Wednesday, March 02, 2016

Blogging and Audience

Should we teach our digital composition students the "tricks of the trade" for bloggers and other new media publishers?

The ancient texts on rhetoric discuss proper attire, gestures, and tone of voice to appeal to audiences. Aren't these almost as shallow as writing the best headline to drive traffic to an online post? Clearly our Greek and Roman ancestors understood that the superficial (nice robes, deep voice) was part of the persuasive art.

We tell our students to focus on the quality of their arguments, while blogging, reporting, and scholarly writing fades fast on the Web of today. The great World Wide Web that was going to bring information to everyone is one giant magazine rack, thanks to Facebook and Twitter.

Short headlines, ideally implying something sexual in nature, drive traffic. Shocking. Horrible. You won't believe your eyes. From the Huffington Post to old-stalwarts like The Atlantic, clickbait headlines dominate the flow of information (as opposed to knowledge or wisdom, because those are lacking).
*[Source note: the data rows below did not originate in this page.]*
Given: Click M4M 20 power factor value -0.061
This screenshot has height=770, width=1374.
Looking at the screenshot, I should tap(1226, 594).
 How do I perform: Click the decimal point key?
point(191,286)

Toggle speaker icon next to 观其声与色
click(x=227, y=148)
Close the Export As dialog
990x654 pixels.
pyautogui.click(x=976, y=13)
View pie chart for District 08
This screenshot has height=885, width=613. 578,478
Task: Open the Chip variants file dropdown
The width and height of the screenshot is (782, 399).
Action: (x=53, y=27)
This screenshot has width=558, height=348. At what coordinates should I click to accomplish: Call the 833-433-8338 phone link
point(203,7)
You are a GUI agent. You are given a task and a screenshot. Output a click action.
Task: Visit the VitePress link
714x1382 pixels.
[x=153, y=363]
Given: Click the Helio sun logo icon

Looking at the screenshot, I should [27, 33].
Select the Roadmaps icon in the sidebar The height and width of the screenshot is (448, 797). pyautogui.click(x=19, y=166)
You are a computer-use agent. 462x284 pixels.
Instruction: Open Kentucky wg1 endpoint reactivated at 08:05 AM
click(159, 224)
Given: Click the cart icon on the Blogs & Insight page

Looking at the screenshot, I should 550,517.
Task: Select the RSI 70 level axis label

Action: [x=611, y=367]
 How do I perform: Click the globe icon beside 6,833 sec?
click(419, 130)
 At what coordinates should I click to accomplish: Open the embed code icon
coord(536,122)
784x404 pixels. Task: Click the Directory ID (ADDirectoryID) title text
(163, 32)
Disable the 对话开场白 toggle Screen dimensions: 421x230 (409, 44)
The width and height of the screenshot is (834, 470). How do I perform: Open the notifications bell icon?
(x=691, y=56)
Yes, online reflects the physical world. Magazine racks always had a little space for the fine arts, music, poetry, and philosophy. But it was (and is) Cosmopolitan, Sports Illustrated, and Playboy that ruled the stands. Their digital cousins rule the Web.

Clickbait isn't my specialty as a blogger and my websites don't scream "You'll never guess what happened!" For years, that was okay, but I continue to see declining traffic to my websites and blogs. The loss in readership means I'm not giving audiences what they want, which is interesting.

The Web was supposed to allow niches a space to flourish. When millions or even billions are online, then it should be easy to maintain a few thousand readers. Online, barriers of geography and class were supposed to fall. A website on almost anything was going to find an audience.

People have always been more interested in stories about sex, relationships, and sports than public policy. However, the Web was supposed to help us find our little communities of special interests.

That leads to the question, what do readers expect? Know your audience, we tell our students. What does an online audience want? What does it take to even get that online audience?

Search engine optimization (SEO) used to work. But it turns out that people are shifting away from search. At first, I thought that was impossible, but then I started to think about how I find news.

Yes, I use Google, but I use Google News, not Google Search. I read my Facebook feed and (admittedly) click on stories of interest. I have dedicated apps on my phone for the Washington Post, New York Times, RealClearPolitics, Politico, and a handful of other media sources.

I cannot recall the last time I used my RSS reader. I have Apple's News app on my phone, but I forget to check that, too. The dedicated apps are where I go for information, including some searches. That means I'm searching only within the sources I've already favored. I'm not exploring, like I might have explored in the late 1990s or even ten years ago.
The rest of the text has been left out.